Instructions for the task:
Leaving the images out, output each entry below exactly.

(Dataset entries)

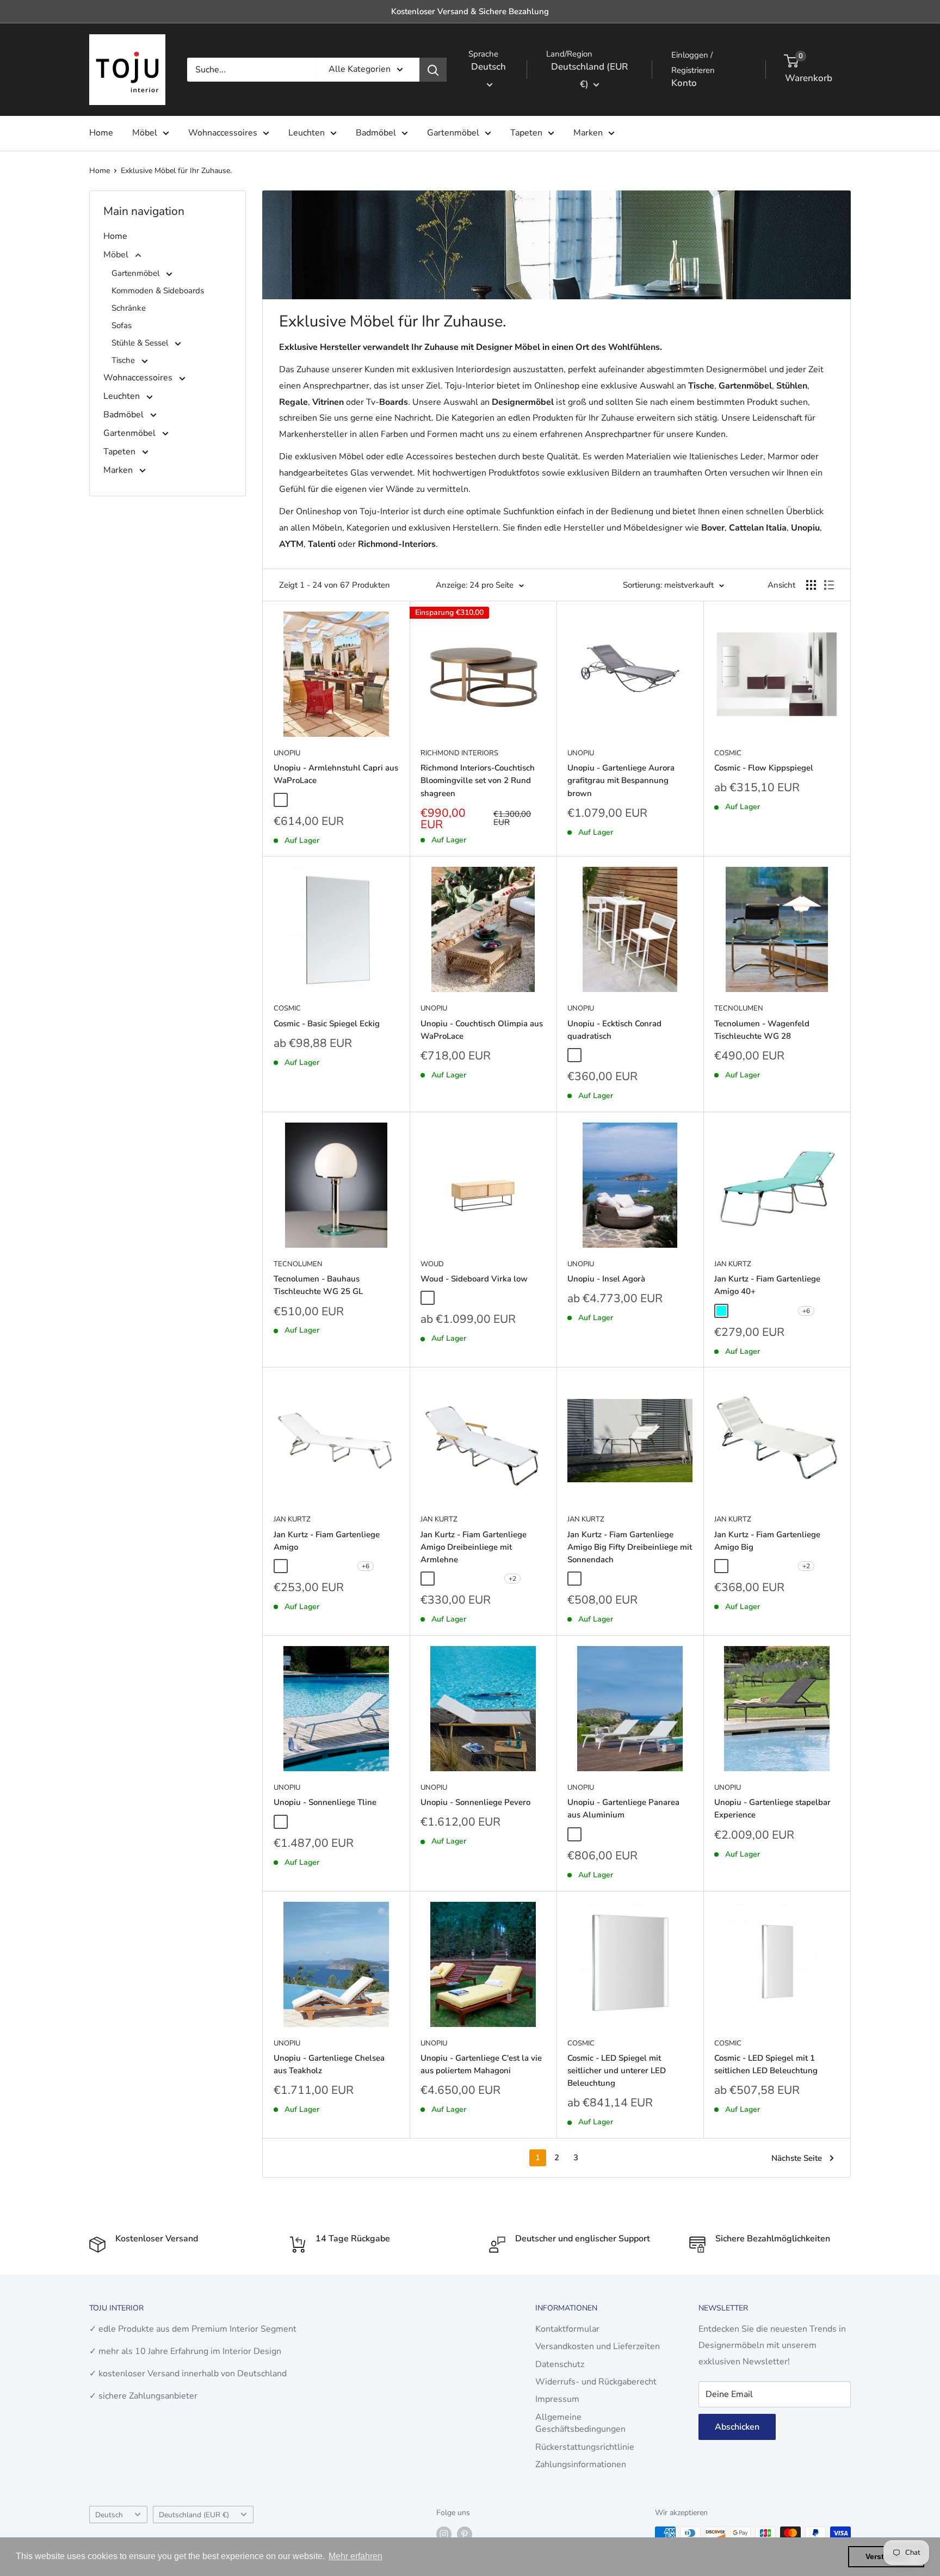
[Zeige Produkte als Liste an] (829, 585)
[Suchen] (433, 70)
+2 (512, 1578)
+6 (806, 1311)
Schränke (129, 308)
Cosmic (727, 753)
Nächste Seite (796, 2158)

Solution below:
[Zeige Produkte als Liste an] (829, 585)
[Suchen] (433, 70)
+2 (512, 1578)
+6 (806, 1311)
Schränke (129, 308)
Cosmic (727, 753)
Nächste Seite (796, 2158)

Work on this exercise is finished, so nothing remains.